Un día Ana me preguntó qué vida hacía yo. Le dije dónde comía y a qué cafés iba. Al día siguiente pasó ella por el bulevar Saint-Michel, por delante del café que yo le había indicado. Me levanté, la seguí un rato y me acerqué a saludarla.

Vestía Ana aquel día un traje gris perla y una capa de seda de color malva. El sombrero era también entre gris y morado. En el pecho llevaba un ramito de heliotropo. Estaba la rusa verdaderamente encantadora: tenía un aire otoñal; parecía una figura que no tuviese líneas, sino sólo color, y un color tenue.

—Perdone usted un cumplimiento banal —le dije—; pero está usted hoy deliciosa.

—¿Le gusta a usted mi traje? —me preguntó ella.

—Es muy bonito; pero me gusta principalmente usted —le contesté.

—Tengo una modista de mucho gusto y que me hace lo que le digo —advirtió ella—. ¿Así que estoy bien?

—Maravillosamente bien. Me recuerda usted algo de Chopin o de Schumann, de lo que usted toca en el piano.

Ella sonrió, satisfecha. Verdaderamente estaba encantadora, con su aire un poco audaz, la nariz corta, los rizos rubios y la manera de andar decidida, que acentuaba el movimiento de la capa.

—¿Puedo acompañarla a usted? —la dije.

—Sí, sí.

—¿No va usted a alguna visita?

—No; voy de paseo.

—¿No se avergonzará usted de ir en compañía de un señor viejo y un tanto raído?

—No me avergüenzo de mis amigos.

—Voy a parecer un limaco al lado de una rosa.

—Hoy está usted muy galante; más galante que de costumbre.

—Usted también está más bonita que de costumbre.

Ana se rio.

Había tenido la veleidad de buscarme a mí, no me cabía duda. Bajamos juntos hacia el río y seguimos por el bulevar Sebastopol. Me habló de que quizá pronto tendría que dejar París; su marido le escribía con frecuencia, diciéndole que se reuniera con él.

—Lo comprendo —dije yo.

—¿Por qué?

—No le puede gustar que esté usted aquí separada de él.

—¿A usted no le gustaría eso, si fuera mi marido?

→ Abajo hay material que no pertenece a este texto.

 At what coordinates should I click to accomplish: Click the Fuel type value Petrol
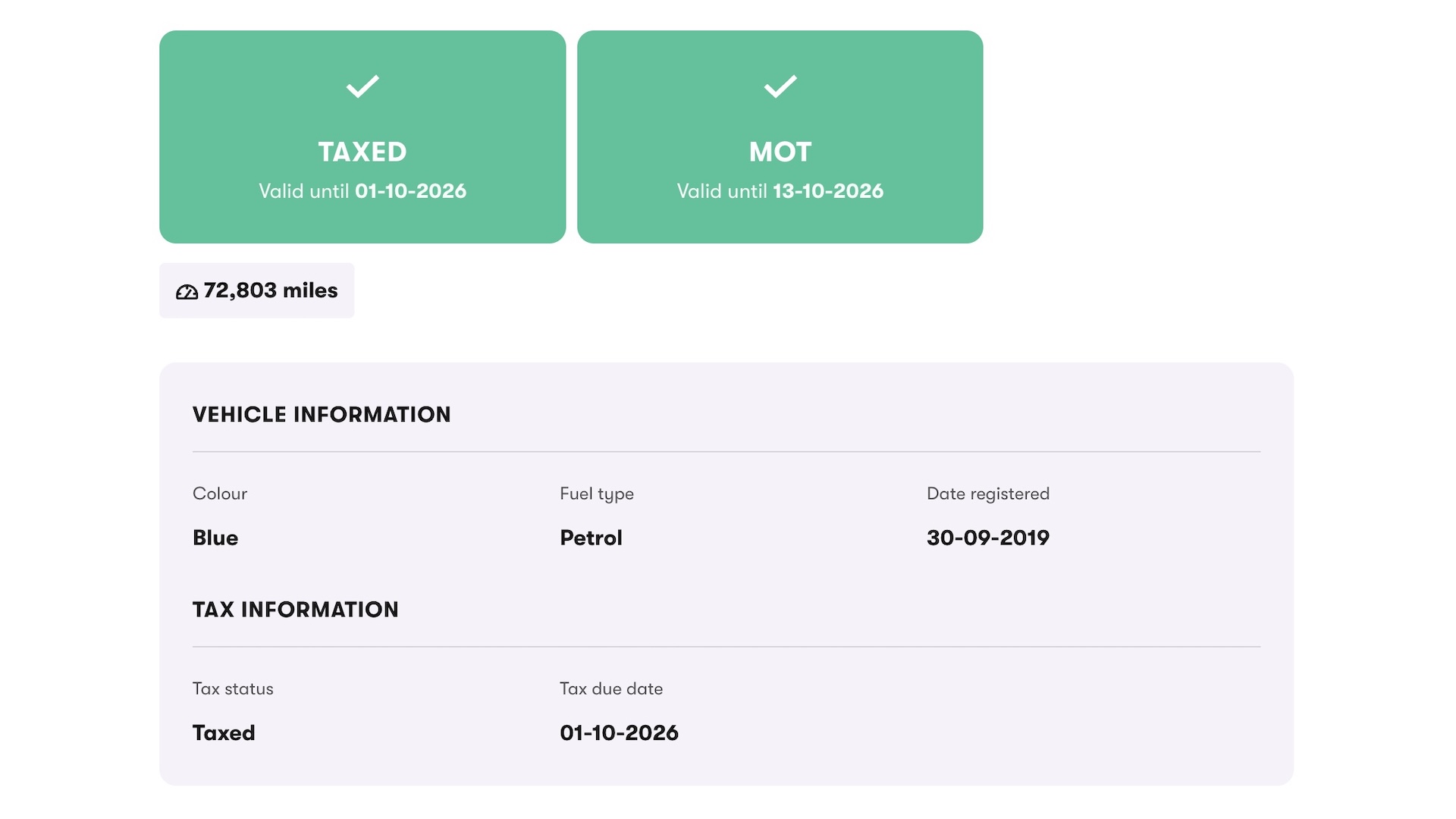[x=591, y=538]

—Claro que no. Si yo fuera su marido, pretendería que estuviese usted cerca de mí el mayor tiempo posible.

—¿Sería usted celoso?

—Creo que sí; la verdad.

—¡Ah!, claro. Es usted español.

—Español, y enamorado de usted.

—¡Bah!

Charlamos largo tiempo, marchando por en medio del gentío de los bulevares. Al hacerse de noche, Ana me dijo que iba a tomar un automóvil para ir a casa. Me habló luego con volubilidad de los peligros de París.

—¿No sabe usted lo que me pasó el otro día? —me dijo—. Tomé un coche, y el cochero me quiso engañar y me llevó al Bosque de Bolonia. Iba internándose en el Bosque, cuando yo saqué mi revólver y me impuse.

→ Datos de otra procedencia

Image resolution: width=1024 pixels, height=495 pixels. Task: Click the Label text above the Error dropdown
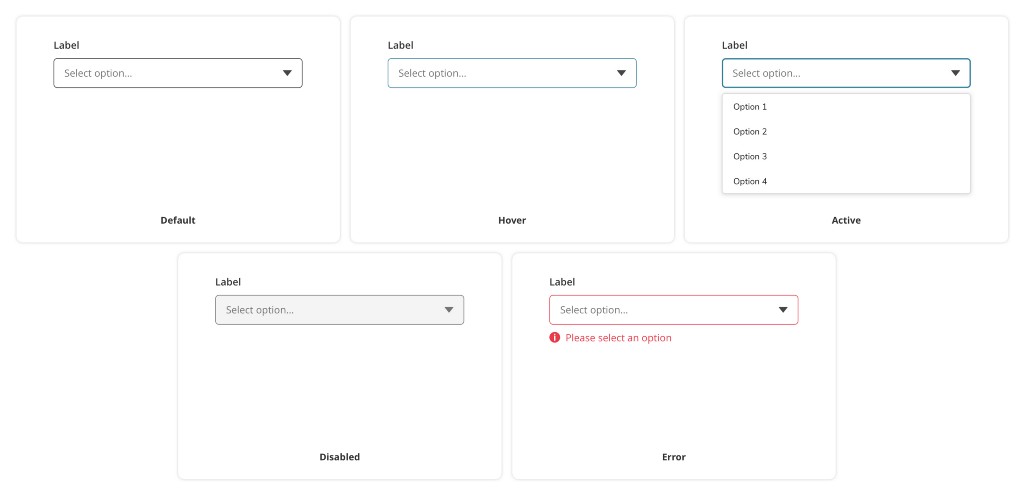tap(562, 282)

—¿Iba usted con ese traje?

—Sí; ¿por qué?

—Porque yo, siendo cochero, hubiera hecho lo mismo.

Ella se echó a reír.

—¿Quiere usted que le acompañe en el auto? —le pregunté luego.

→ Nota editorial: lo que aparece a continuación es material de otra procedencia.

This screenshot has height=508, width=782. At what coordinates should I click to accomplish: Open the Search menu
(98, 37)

—No, no; de ninguna manera.

—Dígame usted, Ana.

—¿Qué?

—¿No ha tenido usted hoy, al salir de casa y venir por aquí con un vestido tan bonito, la idea de encontrarme y de hacerme perder la cabeza?

—Es usted un poco brujo —me replicó ella riendo.

—Y luego, al verme y al hablar conmigo, le ha entrado una ligera desilusión.

—Quizá, sí; quizá, no.

—Enigmática y mudable como el viento.

—Así somos las mujeres en general y las rusas en particular. ¡Pobres de nosotras! Todavía nos tenemos que defender con el misterio y con la volubilidad.

—Pero a mí, que no soy tan mudable ni tan voluble como usted…

—¡Hum! ¿Qué sé yo? No me fío mucho de usted.

—Por lo menos, a mí me gusta usted siempre, sin intermitencias.

—Ahora cree usted eso.

—Y siempre.

—Habría que someterle a pruebas.

—Sométame usted a las que quiera.

Ella se calló.

—Ya que no quiere usted que le acompañe a casa —dije yo—, me dejará usted que le dé un beso de despedida.

—No, no.

—Sí. Al menos en la mano.

—Que llevo el revólver.

—No me importa.

Le tomé la mano, que no retiró y la llevé a los labios.

—Vamos como si fuéramos usted una modesta y yo un empleado de un almacén que salen del trabajo —dije.

—¿Le gustaría a usted que fuera así? —me preguntó con coquetería.

—Daría… no sé lo que daría, porque no tengo nada que dar… Sería un sueño.

—Sí, un sueño.

De pronto, ella mandó parar un automóvil, abrí yo la portezuela y Ana, antes de entrar, me acercó la cara. Yo la besé en los labios y casi me dio un vértigo. Ella cerró la portezuela y el automóvil huyó.

A mí se me llenó la cabeza de melancolía al pensar en aquella mujer, al pensar que podía haberla encontrado cuando yo era más joven y ella estaba libre.